Copy out only the part of the listing that opens with the line containing "Where should I" and closes with the line containing "tap(294, 132)", requests included, and add 37 to every coordinate in the answers. Leave the pictures out.

··· Raw records

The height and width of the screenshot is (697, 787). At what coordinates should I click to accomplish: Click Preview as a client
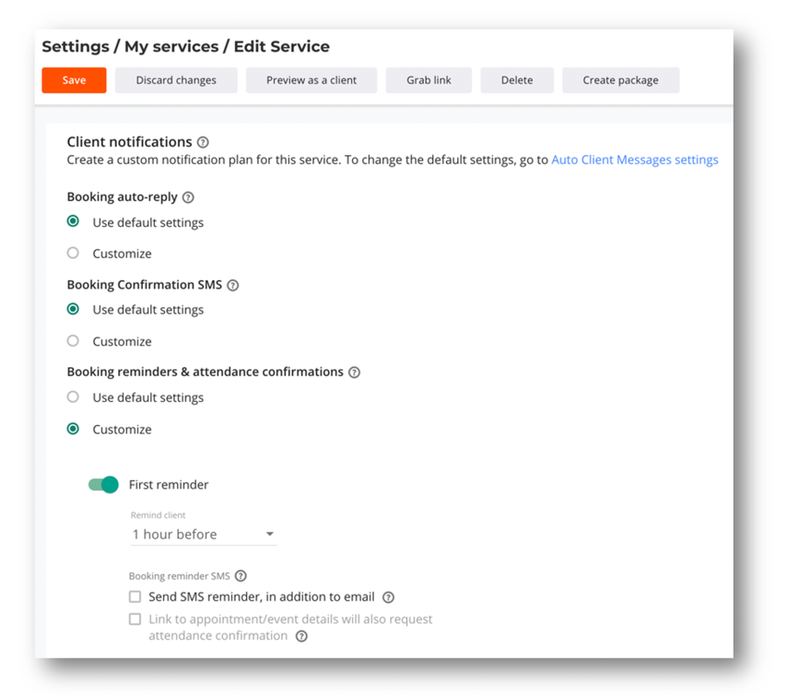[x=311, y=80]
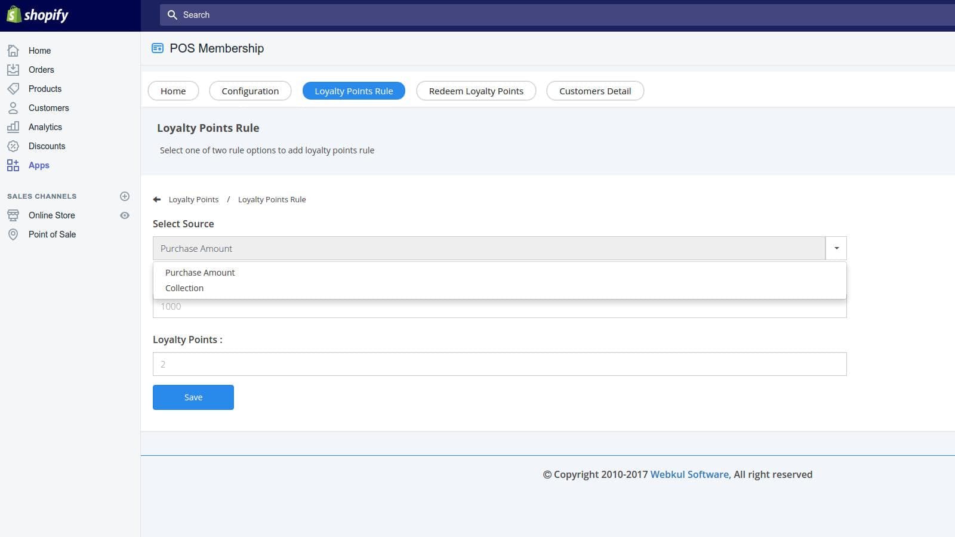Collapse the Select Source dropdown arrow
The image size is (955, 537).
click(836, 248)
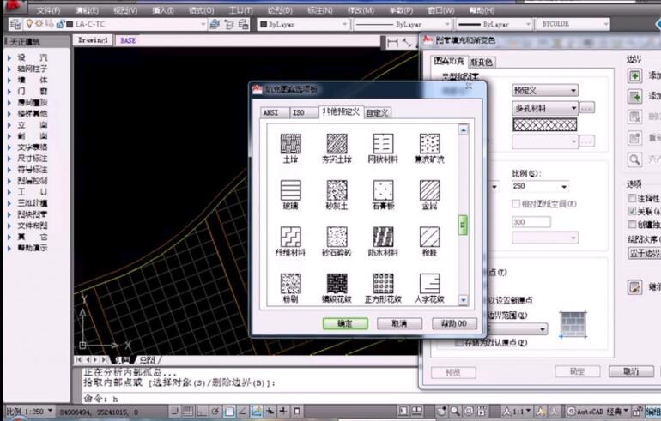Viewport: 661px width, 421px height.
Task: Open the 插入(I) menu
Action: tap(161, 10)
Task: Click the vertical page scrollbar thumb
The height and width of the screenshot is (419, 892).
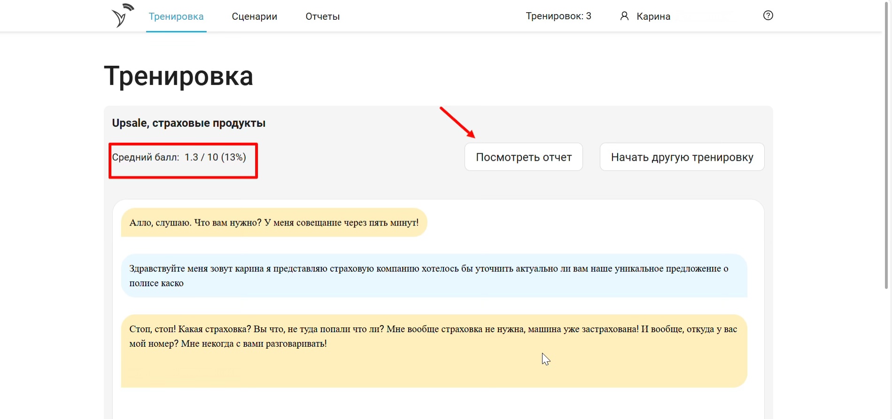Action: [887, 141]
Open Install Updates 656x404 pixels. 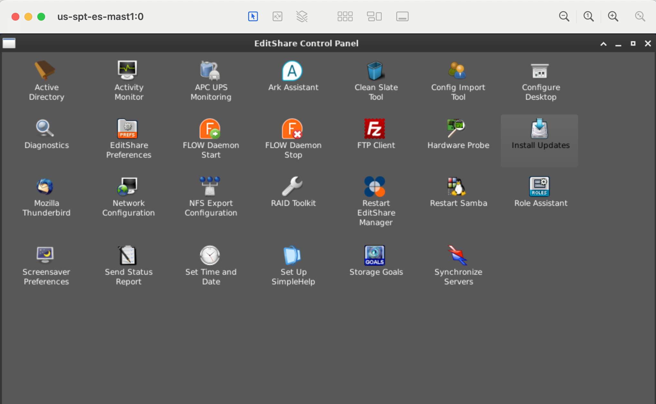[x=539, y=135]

······
··· Raw records

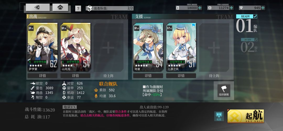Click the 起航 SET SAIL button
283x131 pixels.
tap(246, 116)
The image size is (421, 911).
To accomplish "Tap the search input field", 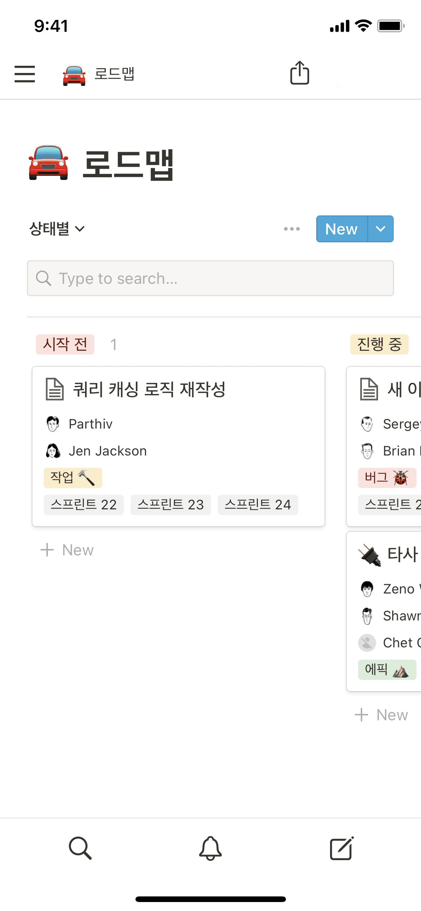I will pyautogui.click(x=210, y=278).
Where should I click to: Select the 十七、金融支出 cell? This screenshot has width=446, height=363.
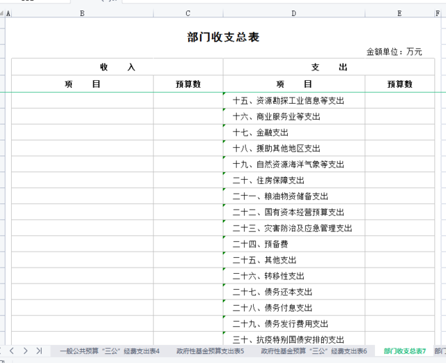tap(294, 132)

······
··· Raw records

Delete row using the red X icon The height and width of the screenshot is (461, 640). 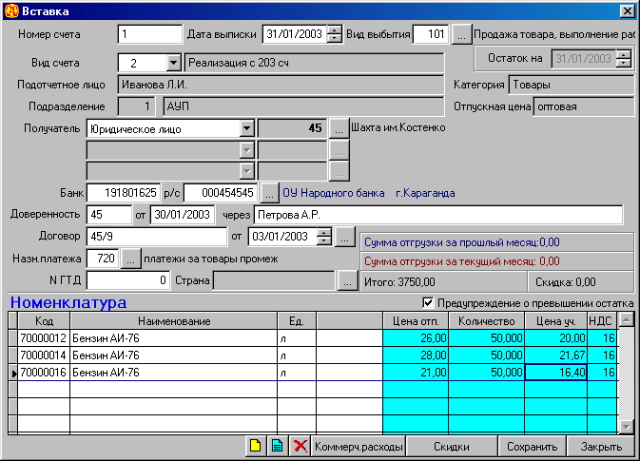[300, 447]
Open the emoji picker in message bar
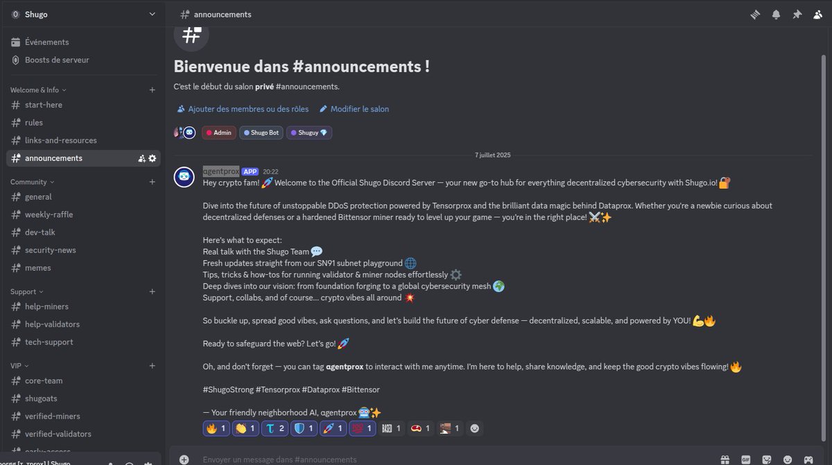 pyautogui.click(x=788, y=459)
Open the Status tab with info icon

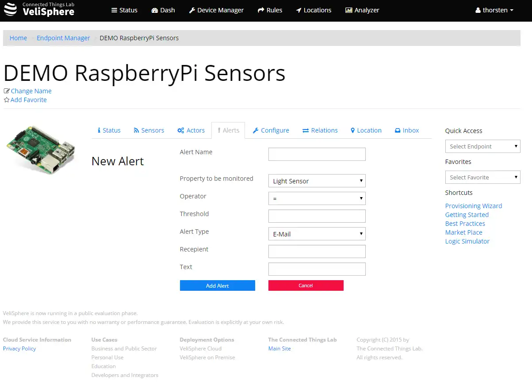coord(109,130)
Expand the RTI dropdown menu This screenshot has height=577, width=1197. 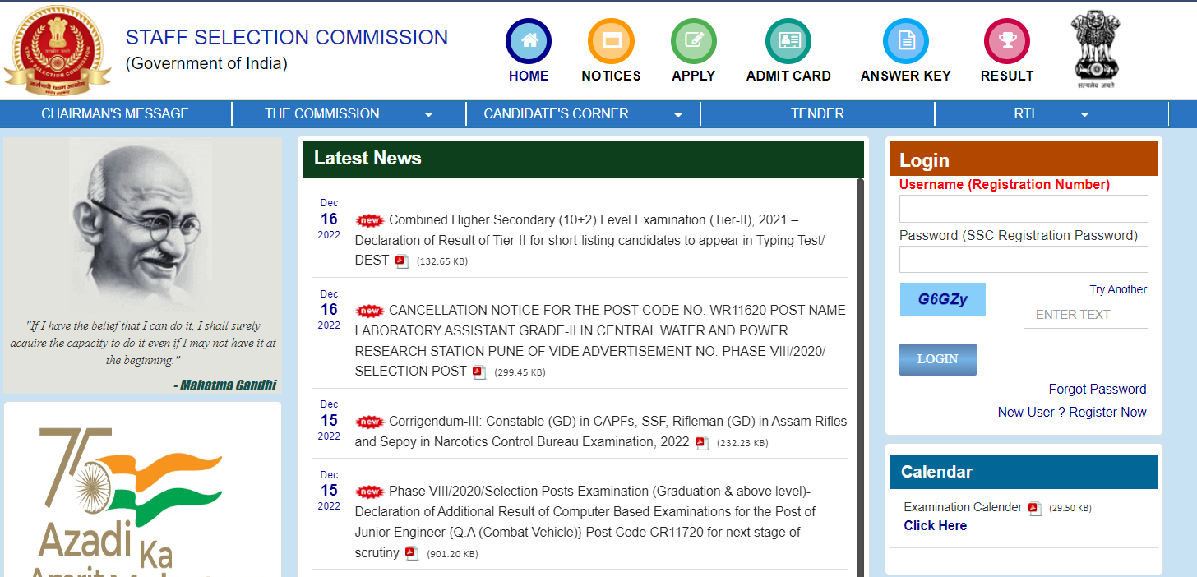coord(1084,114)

······

### Answer for this exercise
Where should I click to: Select the 十七、金融支出 cell? This screenshot has width=446, height=363.
tap(331, 169)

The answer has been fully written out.